Many on the Georgetown faculty opposed Mr. Feith's hiring because of his role in
planning the Iraq war. One of those wasn't Mr. Galluci, a top diplomat in the
Clinton administration, who wrote a dust jacket blurb for Mr. Feith's new book, "War
and Decision."
| BUY THE BOOK … |
| 
at a discount by clicking HERE.
|
|
The memoirs of public officials tend to consist mostly of buttocks covering and
score settling, like the books by former CIA Director George Tenet, former CENTCOM
commander Gen. Tommy Franks, and Ambassador Paul Bremer, former head of the
Coalition Provisional Authority.
Mr. Feith's memoir contains very little rancor, which is remarkable, considering
what others including the three worthies mentioned above have had to say about
him.
To an extraordinary degree for books of this type, he admits errors by himself and
by then Secretary of Defense Donald Rumsfeld, who chose him for the Pentagon's
number three job.
Most important, Mr. Feith provides an immense amount of documentation to support the
points he gently makes. There are 140 pages of notes in "War and Decision," and Mr.

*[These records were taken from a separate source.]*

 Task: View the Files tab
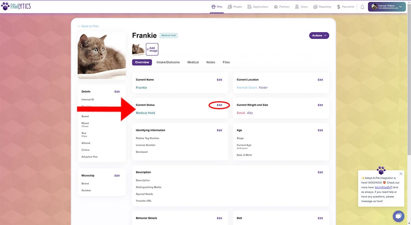coord(226,62)
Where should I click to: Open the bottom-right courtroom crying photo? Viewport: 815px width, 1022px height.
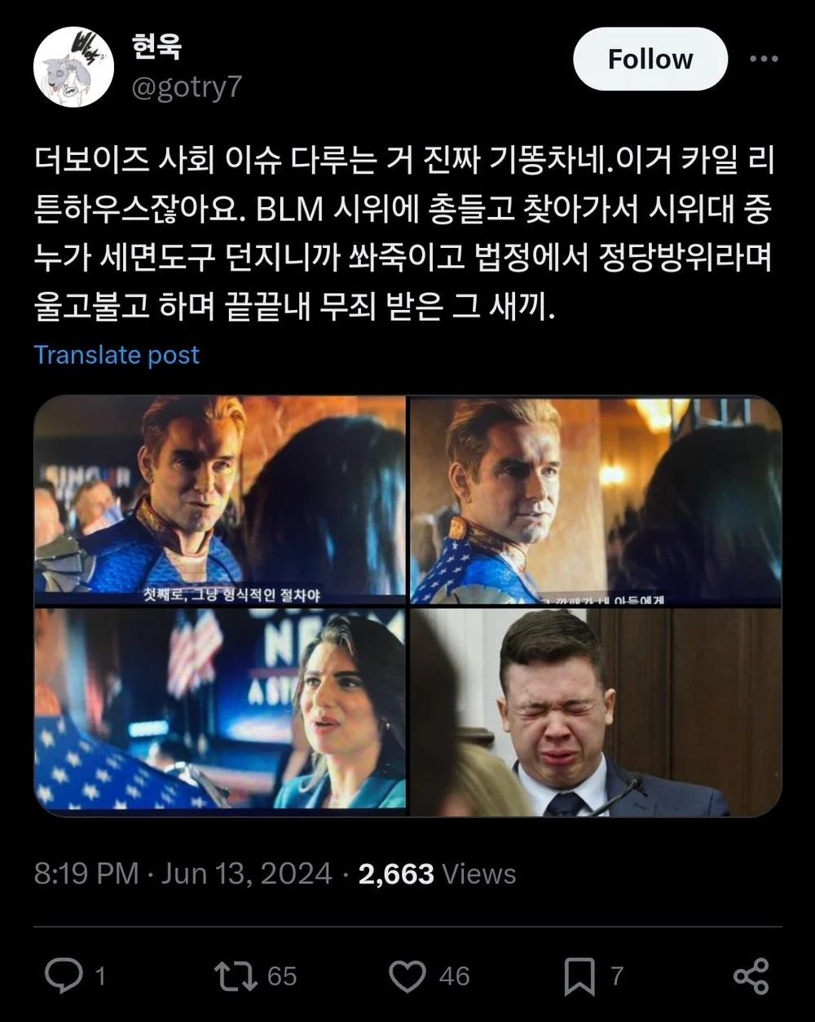tap(596, 712)
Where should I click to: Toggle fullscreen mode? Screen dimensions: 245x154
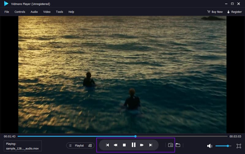click(x=239, y=146)
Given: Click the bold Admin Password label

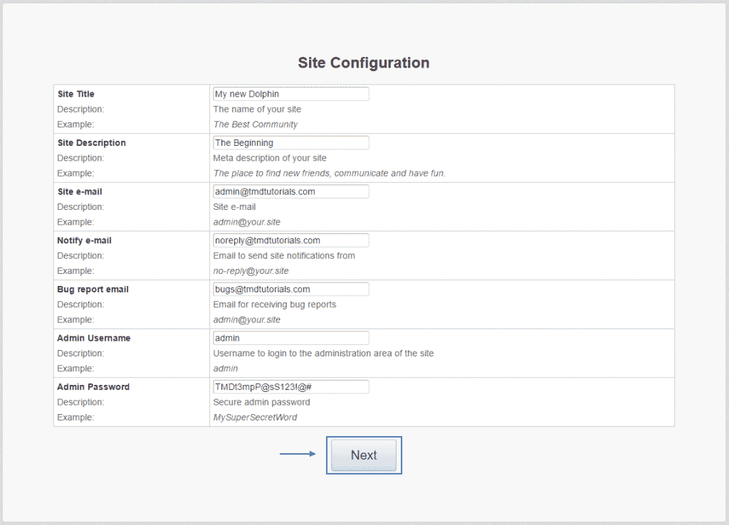Looking at the screenshot, I should pos(93,387).
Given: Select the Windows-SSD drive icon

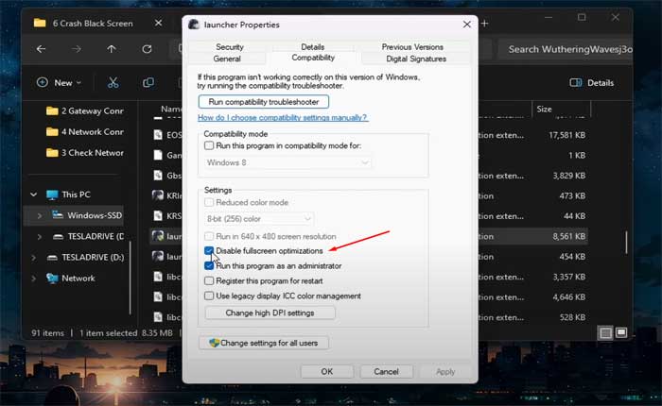Looking at the screenshot, I should (55, 215).
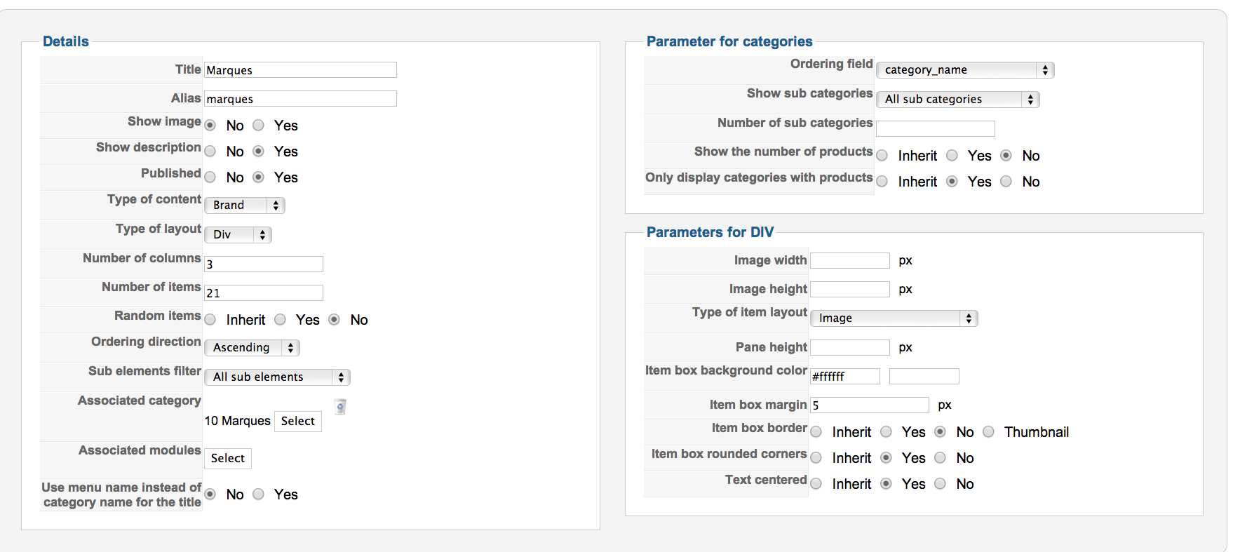Click trash icon next to associated category
1233x552 pixels.
click(x=340, y=406)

Feith has posted on his Web site links to all the documents which he cites.
Professor Daniel Byman, director of the Center for Peace and Security Studies at
Georgetown, joked that his Web site will strike fear into the hearts of professors
across America, because it makes it so easy to check footnotes. Mr. Feith is out to
set the record straight, not to settle scores.
That he does so effectively may explain why the Washington Post has yet to review
his book, though he is the most senior Defense department official to write about
the march to war. Books by, among others, Washington Post reporters Bob Woodward
(State of Denial) and Tom Ricks (Fiasco), based in large part on self serving leaks
from opponents of administration policy, asserted that "neocons" within the
Department of Defense politicized intelligence to build a case for war to impose
democracy on Iraq.
It will come as a surprise to readers of those books to learn the most comprehensive
warning of the things that could go wrong in Iraq came not from the State Department
or the CIA, but from Defense Secretary Donald Rumsfeld, and that it was the State
Department, not DoD, which favored a U.S. occupation of Iraq rather than a quick
transfer of power to Iraqis.
"The press wrote the first draft of the Bush administration and the War on Terror,
but Feith's book relegates it to the recycling bin," wrote former Pentagon official
Lawrence Di Rita.
The great failure was not the politicization of intelligence, but the absence of it,
Mr. Feith makes clear. The CIA had little information on Iraq and concealed its lack
of sources from policymakers.
The CIA's most publicized failure was its insistence that Saddam Hussein had
stockpiles of weapons of mass destruction. But the CIA also predicted there would
be mass defections from the Iraqi army when the U.S. invaded (there weren't); that
the army would remain intact at war's end (it didn't), and that Iraqis would not
accept political leadership from exiles (they did). The CIA also had no clue Saddam
had laid plans for an insurgency.
People who are interested in the facts about the march to war will give Mr. Feith's
book a careful read. Those who prefer to cling to a discredited narrative will,
like the Georgetown faculty, stick their fingers in their ears and chant "nyah, nyah
nyah."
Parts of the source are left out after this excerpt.